Coping Fret

“So, you’re coping,” she ‘asked’ about this major swerve in my life’s road.  “Yes, yes, I am,” I said, as we’re only acquaintances and our time together was short. Still, it took a lot of effort to resist the urge to retort, “No, not really. I could fall apart at any moment. Arm yourself and be afraid – I may not cope… right at you.” I know that she meant well – trying to take my Parkinson’s temperature without delving too deeply.  But good intentions can have awkward outcomes if we dig below the surface to the muddle of fear, curiosity and denial that leads to platitudes disguised as concern.  Coping queries are better than those who are so afraid to ask how I’m doing that they make declarative statements dressed up as thoughtful compassion: “You’re taking care of yourself, right? Right?”  “No,” I fantasize about answering, long after the actual encounter, naturally, “I’m actually trying to hasten my decline by pulling bon-bon-fueled all-nighters and living like a sloth.  But thanks for asking.”

What if I were to admit that I don’t always cope? That sometimes, in the middle of the night, when the world is quiet and the air still when my fears pop up like ghosts of what might be, well…  I don’t cope well at all. Lewy Body Dementia (a type of mental impairment associated with PD – the one that apparently drove Robin Williams to suicide) and other manifestations of cognitive impairment frighten me.  Might there be a time when it won’t be a joke that I’ve lost my mind?  Or, might my disease progress like Dr. Thomas Graboys’ did – quickly forcing a brilliant doctor to give up his cardiology practice before dying at 70. In the quiet of these nights I will my left hand still– and lie on it when it can’t comply. 

Then, there are those who ask if they can help me during my ‘rough patch’. I go for beautiful walks or lovely meals with these well-meaning people and explain my journey.  In September, I saw my first neurologist.  “I want you to get a closed MRI to make sure that your brain is okay,” the doctor said after asking me to follow a pencil across a horizontal plane, walk down a hall and jump through several other clinical diagnostic hoops.  Indirectly and more tactfully than I retell it, she said that there were three options available to explain my tremoring left hand: brain tumor; multiple sclerosis; or Parkinson’s disease. A month later, the MRI revealed my brain was (relatively) okay.  A month after that I walked down another hallway in front of another neurologist who asked me to perform another, more elaborate set of diagnostic tasks before making it official – Door Number Three was the winner. It’s Parkinson’s disease (What? No parting gifts?)  And with my new perspective, being merely a Parkie is a relative relief.
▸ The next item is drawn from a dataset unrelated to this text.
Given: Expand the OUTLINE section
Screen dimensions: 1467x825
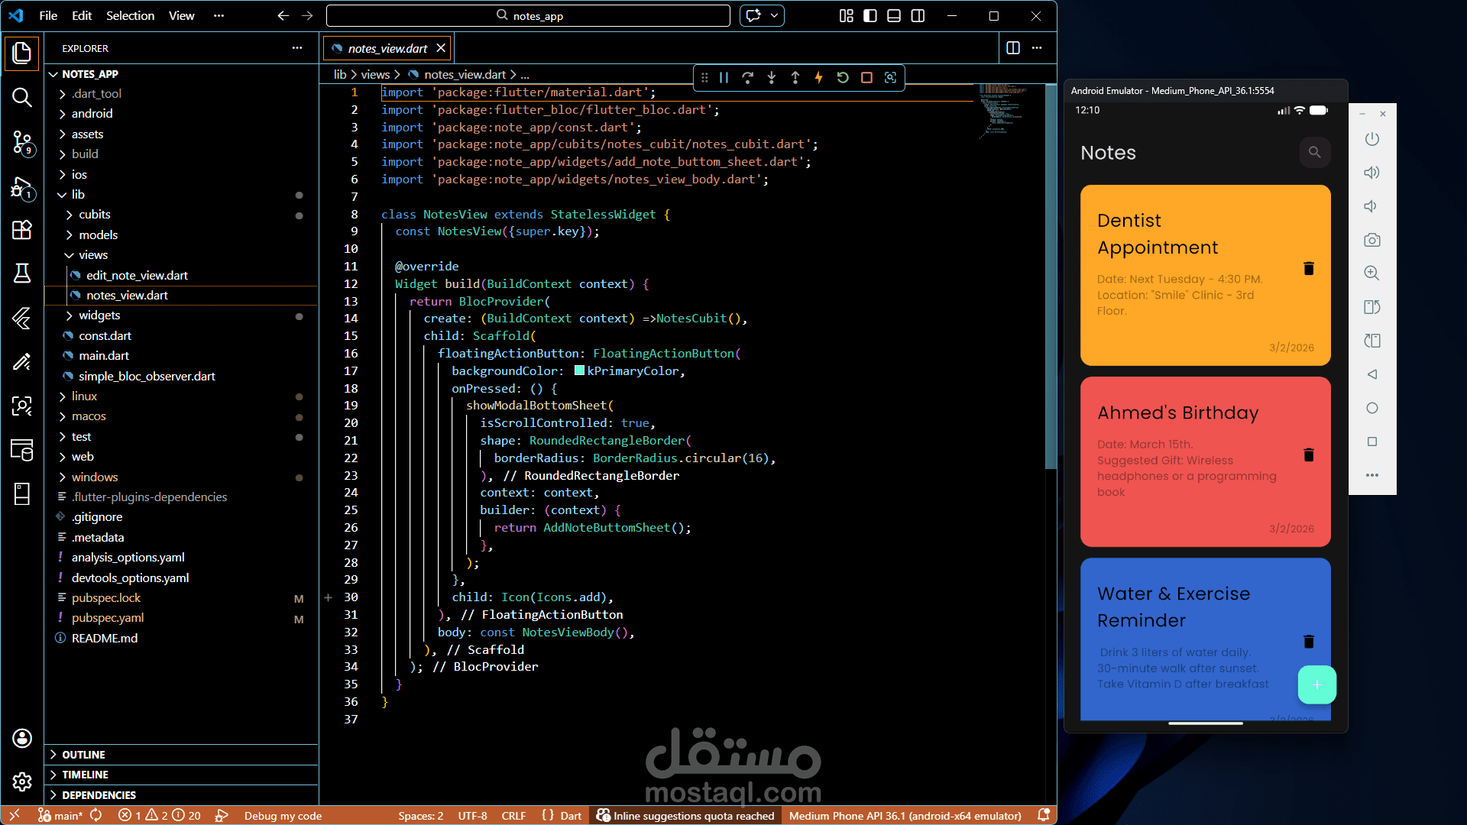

We  commiserate by sighing, our expelled breaths mixed with relief and resignation – and the realization that this is not a patch, it’s my life.

I will tremor (and hopefully only do that) until my last breath.  But if I end up with dyskinesia or other impaired movements, I know that I’ll be able to adjust, as I’ve never been particularly coordinated or especially physical.  If a wheelchair is to be my fate, so be it – as long as I have my mind.  Amazing what a little perspective can make palatable.

So, yes, I’m coping with this “rough patch”— which I hope will continue for decades.  After all, if life were all smooth sailing, it’d be pretty dull.